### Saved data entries
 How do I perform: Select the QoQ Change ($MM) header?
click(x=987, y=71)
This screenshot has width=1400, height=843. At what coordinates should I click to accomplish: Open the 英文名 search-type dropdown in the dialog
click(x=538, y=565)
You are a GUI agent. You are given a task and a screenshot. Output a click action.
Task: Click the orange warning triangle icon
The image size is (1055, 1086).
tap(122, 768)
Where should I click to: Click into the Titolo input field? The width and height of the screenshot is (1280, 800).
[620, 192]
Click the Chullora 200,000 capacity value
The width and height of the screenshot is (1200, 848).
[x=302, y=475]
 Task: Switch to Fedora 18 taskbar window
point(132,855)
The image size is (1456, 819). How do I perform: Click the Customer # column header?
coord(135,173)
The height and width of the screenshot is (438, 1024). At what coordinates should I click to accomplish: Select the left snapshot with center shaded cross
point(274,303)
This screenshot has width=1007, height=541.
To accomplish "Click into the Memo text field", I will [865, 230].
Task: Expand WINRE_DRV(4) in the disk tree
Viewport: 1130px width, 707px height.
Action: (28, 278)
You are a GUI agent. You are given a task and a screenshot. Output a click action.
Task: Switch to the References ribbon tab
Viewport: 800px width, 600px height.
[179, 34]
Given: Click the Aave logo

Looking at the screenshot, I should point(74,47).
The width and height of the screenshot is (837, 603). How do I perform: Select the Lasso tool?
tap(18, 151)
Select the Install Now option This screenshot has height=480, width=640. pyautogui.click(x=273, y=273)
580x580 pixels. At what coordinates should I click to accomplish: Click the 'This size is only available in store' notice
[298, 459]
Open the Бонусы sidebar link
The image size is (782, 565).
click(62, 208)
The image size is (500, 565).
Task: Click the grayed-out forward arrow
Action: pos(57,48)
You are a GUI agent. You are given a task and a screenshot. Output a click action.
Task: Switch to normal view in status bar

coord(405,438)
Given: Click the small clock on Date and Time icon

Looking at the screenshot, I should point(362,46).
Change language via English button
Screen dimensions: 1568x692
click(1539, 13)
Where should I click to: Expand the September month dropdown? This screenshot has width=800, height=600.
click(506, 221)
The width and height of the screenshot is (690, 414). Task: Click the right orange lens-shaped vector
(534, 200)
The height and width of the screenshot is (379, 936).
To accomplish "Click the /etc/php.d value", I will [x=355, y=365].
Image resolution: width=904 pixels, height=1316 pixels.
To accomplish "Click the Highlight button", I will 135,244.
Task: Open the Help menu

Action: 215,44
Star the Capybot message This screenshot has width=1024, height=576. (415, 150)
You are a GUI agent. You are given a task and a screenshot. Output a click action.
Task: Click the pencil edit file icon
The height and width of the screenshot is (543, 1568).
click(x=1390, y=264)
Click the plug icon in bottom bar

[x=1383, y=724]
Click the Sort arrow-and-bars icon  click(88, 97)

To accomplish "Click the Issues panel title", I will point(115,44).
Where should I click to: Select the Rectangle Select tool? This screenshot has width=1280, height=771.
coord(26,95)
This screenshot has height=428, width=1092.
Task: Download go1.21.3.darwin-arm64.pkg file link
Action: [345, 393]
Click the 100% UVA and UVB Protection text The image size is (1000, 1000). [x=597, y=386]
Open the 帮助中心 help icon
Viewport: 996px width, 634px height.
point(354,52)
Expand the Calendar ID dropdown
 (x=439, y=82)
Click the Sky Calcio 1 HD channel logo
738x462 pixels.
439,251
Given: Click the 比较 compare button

### WORK REQUEST
Copy each line of the records that has "will" in it.

### ANSWER TO THE PROBLEM
To accomplish "Click into the Memo text field", I will [865, 230].
To accomplish "Click the /etc/php.d value", I will [x=355, y=365].
To accomplish "Click the Highlight button", I will 135,244.
To accomplish "Click the Issues panel title", I will point(115,44).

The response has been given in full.